What happened
On January 14, 2005, a Piper PA 31 T Cheyenne 2, registered F-GALD, was performing a flight from Châteauront to Lille Lesquin for a business passenger. Due to poor weather conditions at intermediate stops, the flight proceeded directly to Lille. The pilot was operating under instrument flight rules (IFR) and was under radar guidance for an ILS approach to runway 26.
During the descent at 2,000 feet, the pilot attempted to configure the aircraft for approach. However, the flaps continued to extend beyond the intended position, moving from the approach setting to the full landing position (40 degrees). The pilot attempted to correct this by cycling the flap electrical circuit and repositioning the lever, but the flaps again extended to the landing position.
While approaching the glide slope, the pilot commanded the landing gear to extend and manually compensated for the aircraft's handling. As the aircraft approached the decision altitude, the pilot identified the high-intensity approach lights and continued the landing. During the flare, the pilot reduced power to idle. Shortly after touchdown on the runway centerline, the propellers made contact with the ground. The aircraft subsequently veered off the runway and came to rest in the grass to the right of the runway with the landing gear retracted.
The investigation
The investigation focused on the sequence of cockpit actions and the mechanical state of the aircraft. Investigators found that the landing gear lever was left in an intermediate position following the descent. Upon inspection after the accident, the landing gear was found to be fully functional, extending and locking normally.

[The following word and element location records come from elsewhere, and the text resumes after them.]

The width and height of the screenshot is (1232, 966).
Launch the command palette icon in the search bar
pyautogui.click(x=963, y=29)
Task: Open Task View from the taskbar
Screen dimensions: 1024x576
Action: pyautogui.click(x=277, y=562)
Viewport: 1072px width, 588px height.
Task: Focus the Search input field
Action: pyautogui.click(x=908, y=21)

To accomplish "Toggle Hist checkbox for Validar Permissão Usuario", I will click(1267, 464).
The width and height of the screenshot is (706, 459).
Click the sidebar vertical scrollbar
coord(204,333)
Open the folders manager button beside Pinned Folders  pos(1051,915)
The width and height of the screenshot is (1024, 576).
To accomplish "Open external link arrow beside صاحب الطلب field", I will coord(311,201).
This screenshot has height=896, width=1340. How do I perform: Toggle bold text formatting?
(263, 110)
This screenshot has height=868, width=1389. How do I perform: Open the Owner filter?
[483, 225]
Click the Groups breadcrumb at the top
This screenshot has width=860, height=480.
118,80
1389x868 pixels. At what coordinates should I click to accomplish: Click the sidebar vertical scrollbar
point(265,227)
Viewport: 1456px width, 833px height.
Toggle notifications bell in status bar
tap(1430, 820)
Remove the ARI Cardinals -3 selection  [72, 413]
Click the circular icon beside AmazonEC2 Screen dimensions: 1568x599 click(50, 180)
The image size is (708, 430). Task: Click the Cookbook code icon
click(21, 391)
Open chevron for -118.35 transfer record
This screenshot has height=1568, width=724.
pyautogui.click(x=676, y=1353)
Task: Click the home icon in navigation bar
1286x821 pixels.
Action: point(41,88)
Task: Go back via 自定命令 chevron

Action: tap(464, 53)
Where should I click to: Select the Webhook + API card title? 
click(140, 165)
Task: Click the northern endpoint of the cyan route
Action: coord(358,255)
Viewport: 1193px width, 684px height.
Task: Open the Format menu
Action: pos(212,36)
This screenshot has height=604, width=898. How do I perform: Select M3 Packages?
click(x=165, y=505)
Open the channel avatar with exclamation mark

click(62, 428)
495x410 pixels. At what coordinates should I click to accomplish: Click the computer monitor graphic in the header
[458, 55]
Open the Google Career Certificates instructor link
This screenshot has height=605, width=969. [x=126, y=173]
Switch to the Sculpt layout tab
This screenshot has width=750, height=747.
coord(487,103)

Regarding the cockpit environment, the investigation established that the pilot was managing a significant workload due to the simultaneous issues with the flap configuration and the approach procedures. It was also noted that a technical issue involving the flaps—an intermittent over-extension caused by a misadjusted contactor in the right wing—had occurred previously but had not been recorded in the aircraft logbook. A repair for this issue had been scheduled for a future maintenance visit.
Findings
- The primary cause of the accident was the pilot's acceptance of an excessive workload, which led to the omission of the required verification that the landing gear was down and locked.
- The pilot failed to confirm the three green lights indicating the gear was locked and did not notice the gear lever was in an intermediate position.
- A mechanical malfunction in the flap system caused the flaps to extend beyond the intended setting, contributing to the pilot's distraction and increased workload during the approach.